Daily News Portal

Office block extension approved despite conservation area fears

Plans to extend an office block have been given the go-ahead despite concerns over the impact on neighbours living in a conservation area.

Arlen Properties has won permission to build two extra floors on top of existing office buildings at Breasy Place in Burroughs Gardens, Hendon.

The site of the office block is on the fringe of The Burroughs Conservation Area and next to the locally-listed St Joseph’s School. It is also close to several other listed buildings near the junction of The Burroughs and Watford Way.

Planning officers wrote in a report that the scheme would “result in an improved form of development in view of the public realm on The Burroughs”. The council received eight objections to the scheme, with the impact on neighbours’ privacy and light levels among the main concerns raised.

During a meeting of a Barnet Council planning committee on Thursday, residents living in a row of terraced houses opposite the offices and within the conservation area objected to the plans. David Pixner said: “The additional two storeys will increase the number of windows that overlook our cottages from 14 to a total of 30, which is a considerable increase and will affect our privacy.”
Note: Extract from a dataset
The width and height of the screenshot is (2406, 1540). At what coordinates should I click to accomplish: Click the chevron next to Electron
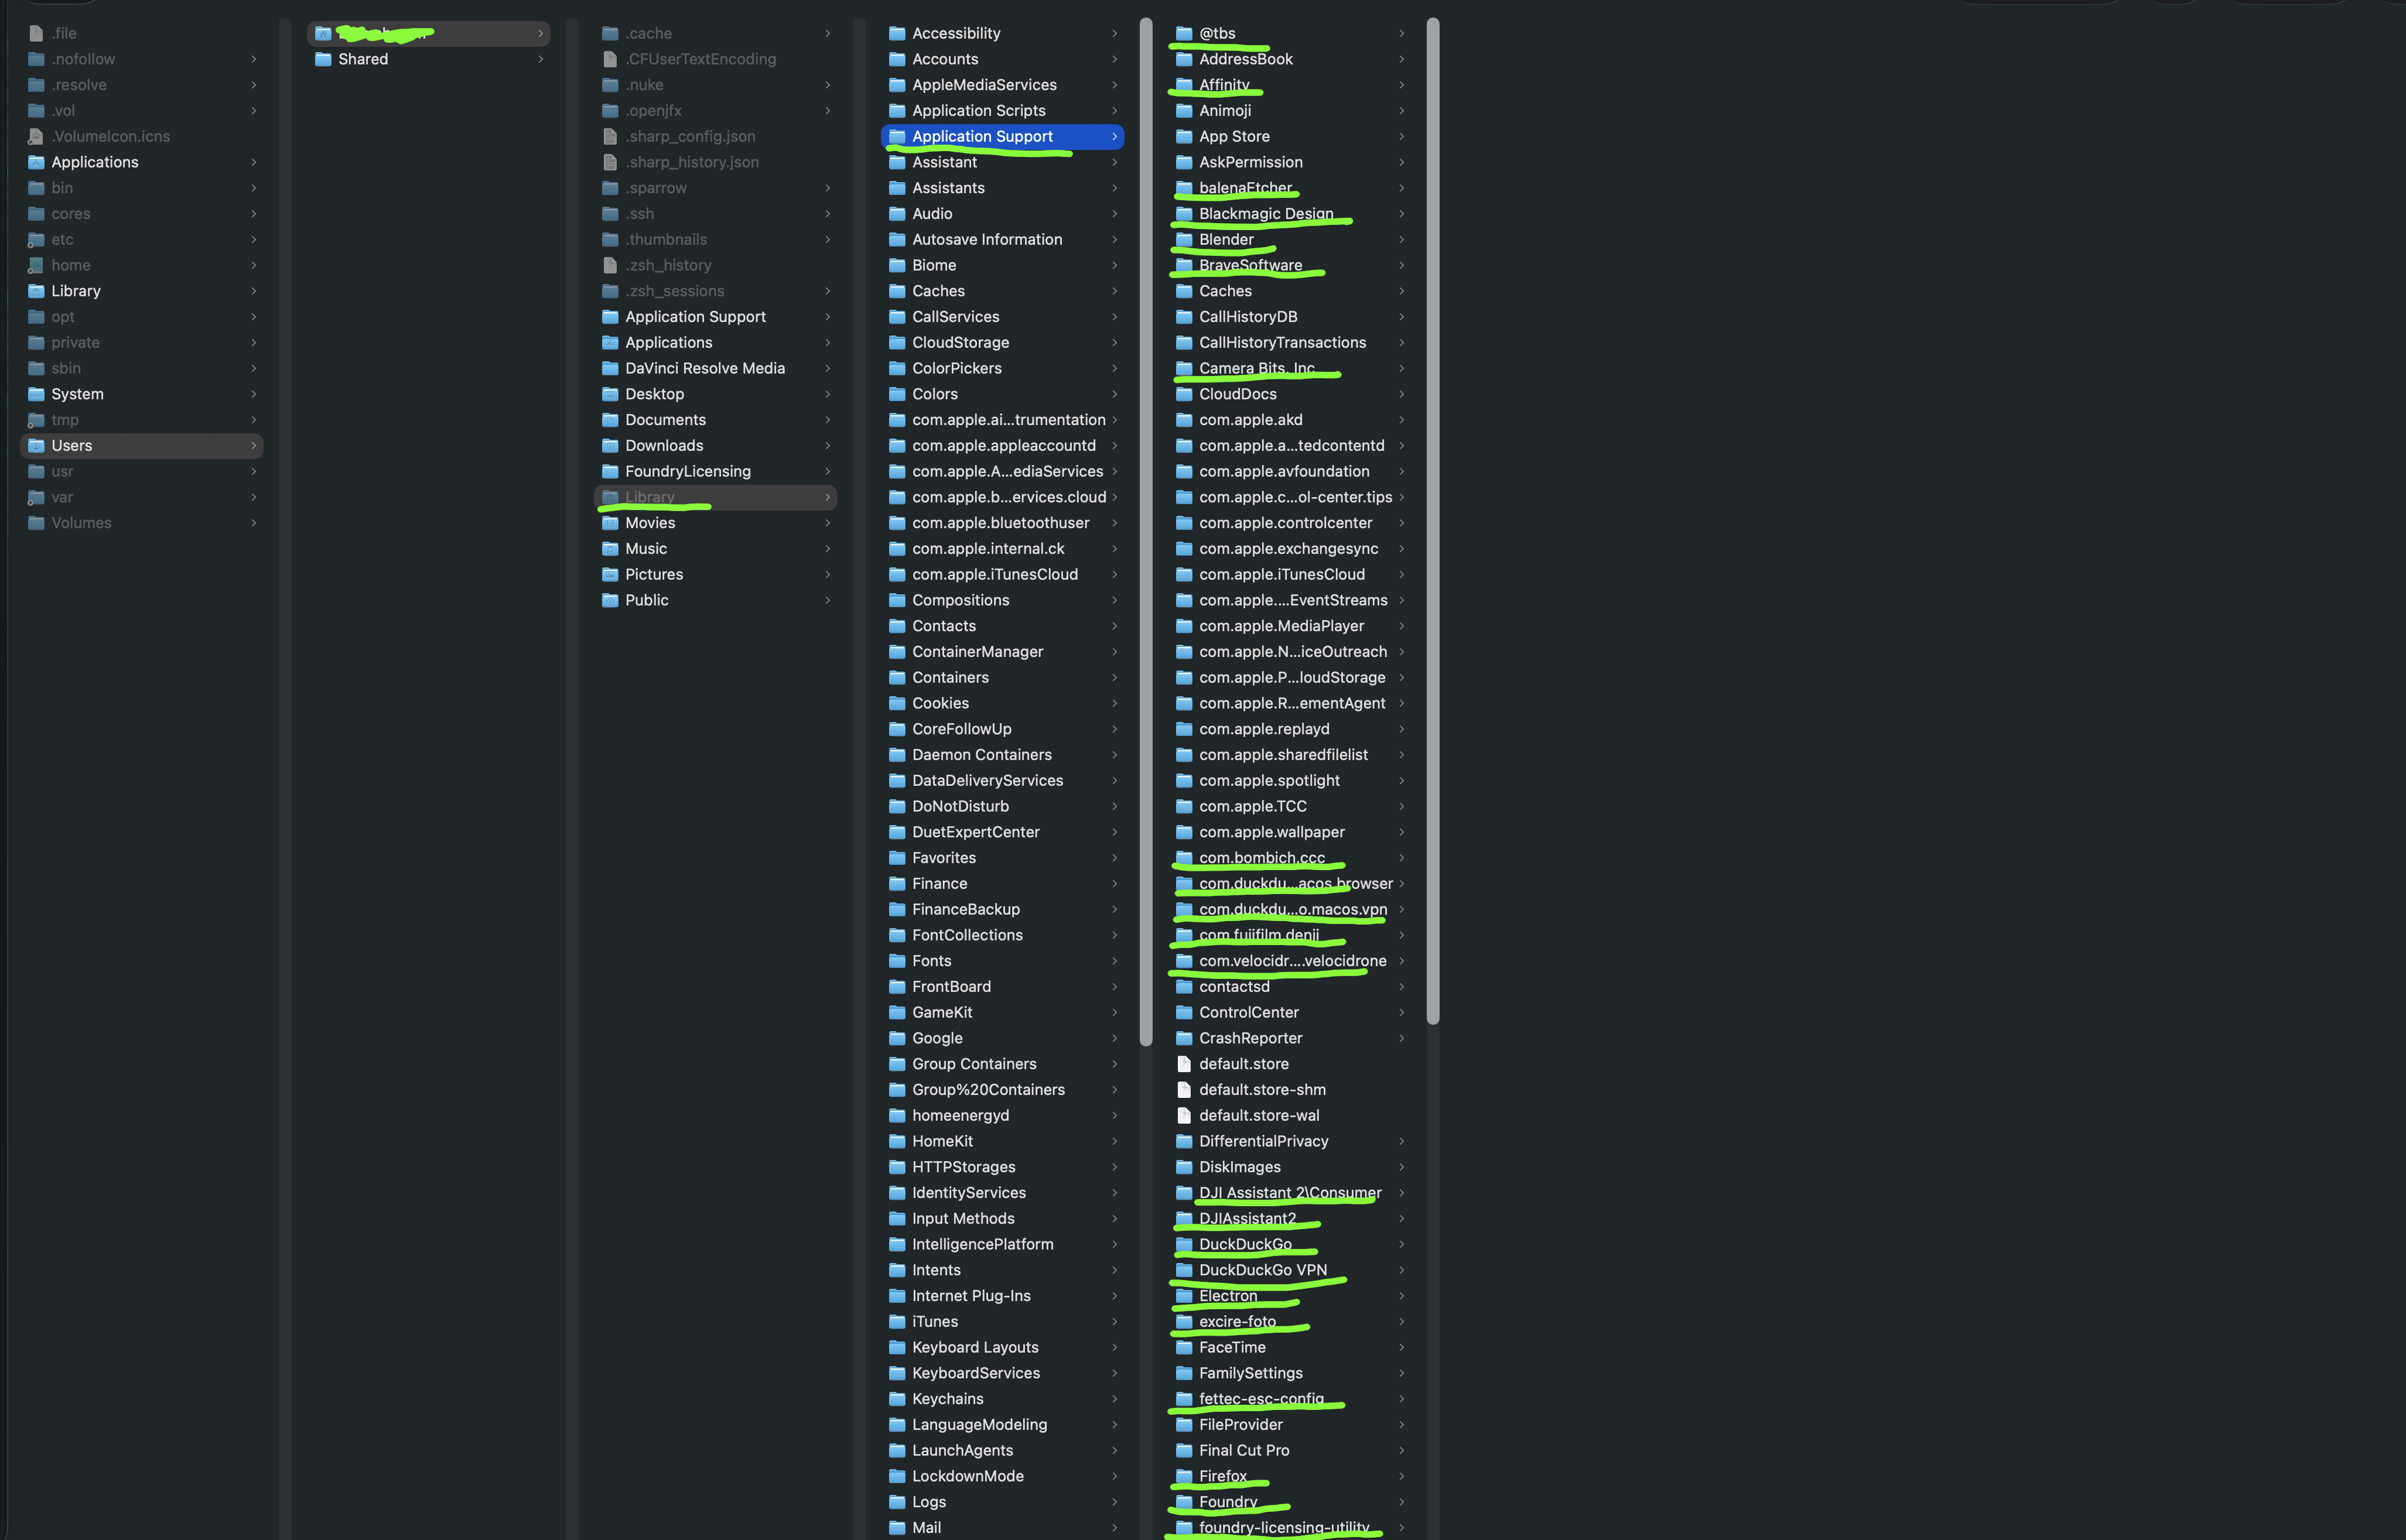[1401, 1296]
Gabbie Asher, another resident of the terrace in Burroughs Gardens, said making the office block two storeys higher would lead to residents being “hemmed into our alley”, “severely impact our light” and lead to homes being “significantly more overlooked”.
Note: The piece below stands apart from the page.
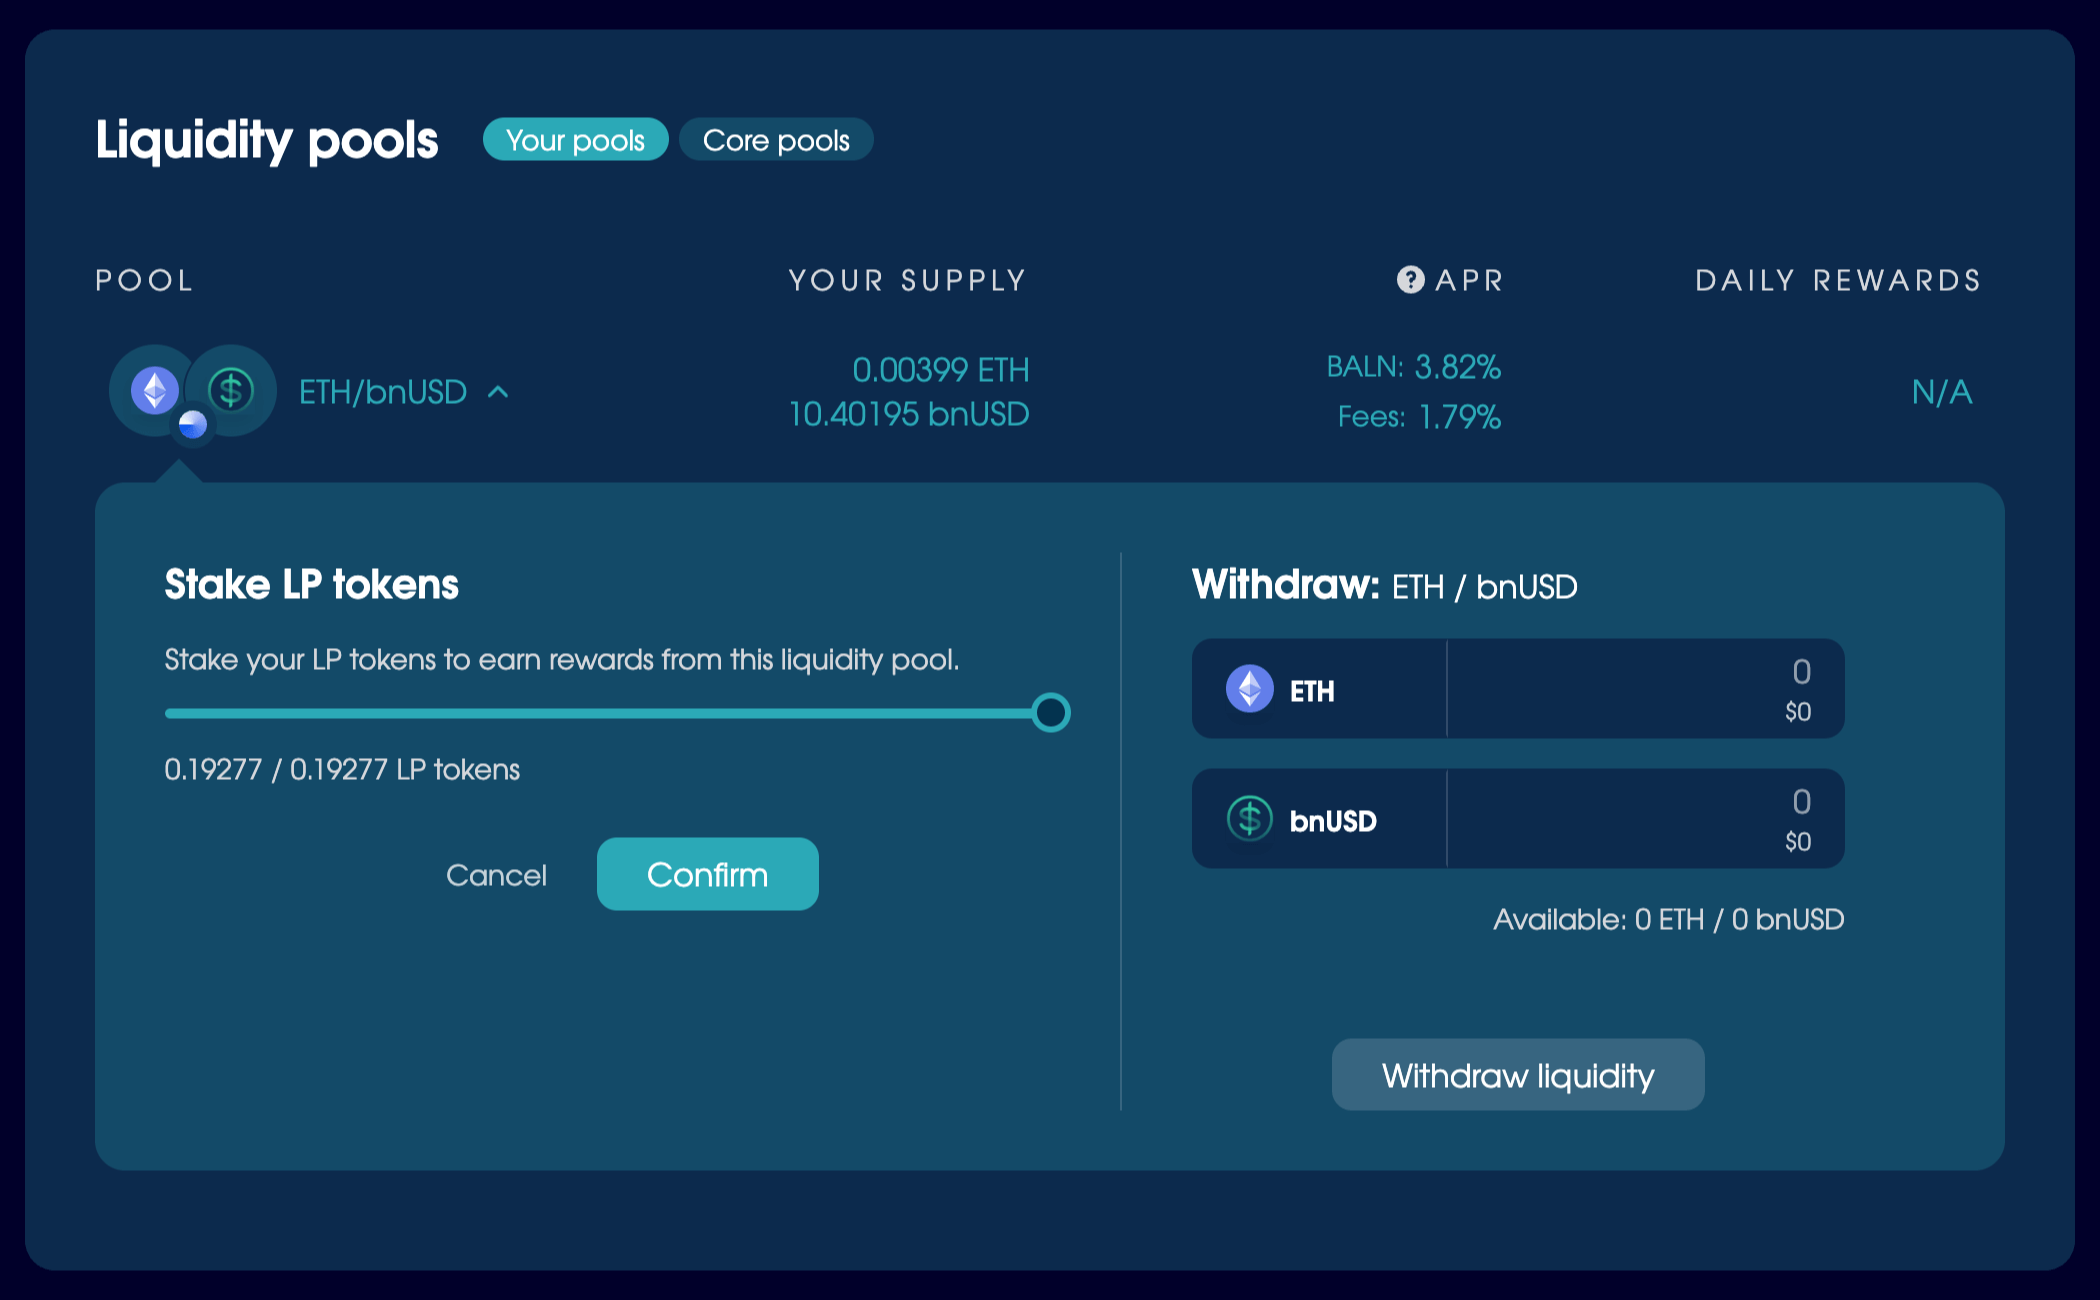Switch to the Core pools tab
The image size is (2100, 1300).
776,140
She added that the alley is already affected by noise and litter and pointed out that it is residents’ responsibility to keep it clean, rather than the council’s. Gabbie also said the scheme would cause parking and congestion problems, despite officers’ claims that there would be no overspill parking because the surrounding area is covered by a controlled parking zone.

Joe Henry, an agent acting on behalf of the developer, said the planned extension was identical to proposals that had been granted permission in 2019, with the only difference being a change in “context” due to the construction of a two-storey office building to the rear of the site.

He said the proposed extension would not result in “any significant overlooking” because it would be 30 metres from existing windows, which “significantly exceeds” the minimum overlooking standard of 21 metres. He also said it would not lead to loss of outlook or light.

Following a brief discussion, the committee voted unanimously to approve the application.